Wine drinks mainly use yeast Saccharomyces cerevisiae for ethanol fermentation. Some mushrooms have known to possess high alcohol dehydrogenase (ADH) and produce ethanol content higher than 10%. The potent mushroom-derived metabolites with antitumor and immunomodulating properties were also discovered. The objective of this research is to screen for mushrooms with high ADH activity and their potential use for ethanol fermentation. Four commercial mushrooms show highest and stable ADH activities, i.e.
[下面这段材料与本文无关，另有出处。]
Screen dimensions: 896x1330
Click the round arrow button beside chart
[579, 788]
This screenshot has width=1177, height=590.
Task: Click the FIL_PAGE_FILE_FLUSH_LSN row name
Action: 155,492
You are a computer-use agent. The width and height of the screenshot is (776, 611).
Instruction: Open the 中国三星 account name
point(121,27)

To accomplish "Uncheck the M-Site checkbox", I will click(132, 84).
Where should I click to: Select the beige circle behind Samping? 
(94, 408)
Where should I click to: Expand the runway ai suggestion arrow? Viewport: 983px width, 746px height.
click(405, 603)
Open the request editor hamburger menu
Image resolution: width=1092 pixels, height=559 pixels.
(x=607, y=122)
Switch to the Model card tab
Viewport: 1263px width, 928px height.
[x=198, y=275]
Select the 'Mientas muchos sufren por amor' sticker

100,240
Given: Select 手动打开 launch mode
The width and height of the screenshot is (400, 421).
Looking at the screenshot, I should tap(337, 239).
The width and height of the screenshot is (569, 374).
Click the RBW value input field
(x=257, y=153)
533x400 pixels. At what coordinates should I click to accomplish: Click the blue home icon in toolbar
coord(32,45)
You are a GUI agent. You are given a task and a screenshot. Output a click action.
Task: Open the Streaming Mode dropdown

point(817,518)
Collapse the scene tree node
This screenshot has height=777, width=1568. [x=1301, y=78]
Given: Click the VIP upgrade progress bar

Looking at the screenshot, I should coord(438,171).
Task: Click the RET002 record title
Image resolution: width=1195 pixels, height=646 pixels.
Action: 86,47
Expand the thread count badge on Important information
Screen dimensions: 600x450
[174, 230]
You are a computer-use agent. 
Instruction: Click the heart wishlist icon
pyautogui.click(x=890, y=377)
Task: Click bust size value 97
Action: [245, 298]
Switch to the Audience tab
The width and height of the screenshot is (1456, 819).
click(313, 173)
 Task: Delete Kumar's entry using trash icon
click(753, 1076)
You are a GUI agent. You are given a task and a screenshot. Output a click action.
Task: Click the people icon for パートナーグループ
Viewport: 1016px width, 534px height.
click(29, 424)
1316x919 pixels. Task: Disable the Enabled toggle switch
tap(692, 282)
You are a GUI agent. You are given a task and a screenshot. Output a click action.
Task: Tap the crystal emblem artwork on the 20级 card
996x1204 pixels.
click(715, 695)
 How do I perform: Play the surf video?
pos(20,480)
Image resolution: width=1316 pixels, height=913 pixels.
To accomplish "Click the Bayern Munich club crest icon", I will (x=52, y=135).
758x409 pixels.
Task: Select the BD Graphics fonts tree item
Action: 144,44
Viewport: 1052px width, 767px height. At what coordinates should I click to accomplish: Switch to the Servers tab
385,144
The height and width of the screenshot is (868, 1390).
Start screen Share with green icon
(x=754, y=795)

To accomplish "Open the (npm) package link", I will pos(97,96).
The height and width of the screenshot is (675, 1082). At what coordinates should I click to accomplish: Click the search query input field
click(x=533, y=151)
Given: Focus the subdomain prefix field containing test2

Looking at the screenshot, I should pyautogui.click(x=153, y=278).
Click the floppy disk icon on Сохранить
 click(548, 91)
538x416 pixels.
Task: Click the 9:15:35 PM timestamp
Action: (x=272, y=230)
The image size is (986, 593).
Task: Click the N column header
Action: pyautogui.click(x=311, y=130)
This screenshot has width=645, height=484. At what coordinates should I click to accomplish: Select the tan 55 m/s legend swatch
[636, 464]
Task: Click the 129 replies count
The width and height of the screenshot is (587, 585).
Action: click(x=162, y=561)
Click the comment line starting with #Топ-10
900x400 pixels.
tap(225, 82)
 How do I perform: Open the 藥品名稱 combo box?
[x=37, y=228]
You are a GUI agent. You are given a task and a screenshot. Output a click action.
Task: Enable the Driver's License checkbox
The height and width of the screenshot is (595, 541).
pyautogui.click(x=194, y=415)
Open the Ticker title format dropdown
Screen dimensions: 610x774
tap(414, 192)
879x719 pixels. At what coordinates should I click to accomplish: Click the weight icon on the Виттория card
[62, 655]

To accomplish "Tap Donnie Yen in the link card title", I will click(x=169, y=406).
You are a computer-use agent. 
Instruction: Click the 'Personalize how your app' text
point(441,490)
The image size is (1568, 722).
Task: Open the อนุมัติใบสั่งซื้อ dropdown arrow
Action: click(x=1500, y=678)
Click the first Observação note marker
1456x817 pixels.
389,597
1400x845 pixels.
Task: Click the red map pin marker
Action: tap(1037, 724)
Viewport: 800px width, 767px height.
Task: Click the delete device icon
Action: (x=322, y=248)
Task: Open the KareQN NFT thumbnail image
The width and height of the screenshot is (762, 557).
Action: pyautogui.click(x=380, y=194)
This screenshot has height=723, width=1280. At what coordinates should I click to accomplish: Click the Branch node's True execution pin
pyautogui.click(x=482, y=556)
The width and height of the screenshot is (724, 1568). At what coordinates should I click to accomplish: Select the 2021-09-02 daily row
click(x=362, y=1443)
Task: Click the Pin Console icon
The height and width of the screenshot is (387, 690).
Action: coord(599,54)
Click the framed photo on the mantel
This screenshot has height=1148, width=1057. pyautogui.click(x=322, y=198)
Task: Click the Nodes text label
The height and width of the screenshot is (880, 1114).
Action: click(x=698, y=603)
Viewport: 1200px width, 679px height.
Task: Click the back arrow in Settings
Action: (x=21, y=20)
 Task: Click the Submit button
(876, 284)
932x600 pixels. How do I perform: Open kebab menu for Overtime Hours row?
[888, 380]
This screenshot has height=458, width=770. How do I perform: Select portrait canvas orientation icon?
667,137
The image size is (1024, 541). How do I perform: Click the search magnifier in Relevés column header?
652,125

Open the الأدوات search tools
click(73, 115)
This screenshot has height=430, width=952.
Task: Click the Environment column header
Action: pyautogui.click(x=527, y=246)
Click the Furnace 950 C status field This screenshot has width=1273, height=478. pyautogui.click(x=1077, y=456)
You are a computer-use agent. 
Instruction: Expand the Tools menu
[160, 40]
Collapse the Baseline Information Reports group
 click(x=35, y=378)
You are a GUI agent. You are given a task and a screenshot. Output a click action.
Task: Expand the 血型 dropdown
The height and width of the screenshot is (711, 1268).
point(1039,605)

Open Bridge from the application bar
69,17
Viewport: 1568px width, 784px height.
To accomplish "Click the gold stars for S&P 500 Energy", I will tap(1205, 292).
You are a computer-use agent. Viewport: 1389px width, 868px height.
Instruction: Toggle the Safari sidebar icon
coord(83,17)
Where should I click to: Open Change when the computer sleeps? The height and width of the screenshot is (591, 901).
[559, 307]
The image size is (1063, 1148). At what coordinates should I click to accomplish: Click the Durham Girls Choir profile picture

Pleurotus ostreatus, Hypsizygus marmoreus, Hypsizygus marmoreuas (white) and Flammulina velutipes. Most of mushrooms show ADH activity at pH 7.0 with a molecular weight of 100 to 150 kDa except Pleurotus ostreatus. It displays two distinct ADHs with a molecular weight of 80 and 150 kDa. The pH profile study of ADH activity differentiates among mushrooms studied. The highest activity of ADHs from the most of mushrooms is in the pH range of 6 to 8. However, some mushrooms, e.g. Volvariella volvacea, Lentinus edodes, Agaricus bisporus and Pleurotus cystidiosus display major ADH activities in the acidic or alkaline pH Partial purification of ADH from Hypsizygus marmoreuas (white) was accomplished using 50-80% ammonium sulfate fractionation and two column chromatography, Mono Q and Blue Sepharose. Mono Q chromatography improves the purity fold to 16, but Blue sepharose chromatography causes a major lost of ADH activity. From a result of SDS-PAGE, the partial purified ADH demonstrates two major bands at 22 and 25 kDa. It hypothesizes that ADH from Hypsizygus marmoreuas (white) might be a tetrameric protein . On the other hand, ethanol production using Hypsizygus marmoreuas (white) with different sources and concentration of carbon or nitrogen medium was studied. The optimum pH of growth for Hypsizygus marmoreuas (white) is 5.5. It showed that glucose and yeast extract are the key media components that influence ethanol production. Moreover, the addition of fructose arise the ethanol production. The increase of fermentable sugar content improves in the ethanol yield, especially at 16° Brix (glucose: Fructose =1: 1). The 2% of yeast extract also enhances the ethanol production. The increase of ADH activity in Hypsizygus marmoreuas (white) mycelia is in relation to higher ethanol formation. However, the fermentation in aerobic or anaerobic condition or the biomass of Hypsizygus marmoreuas (white) mycelia is irrelevant to the ethanol yield.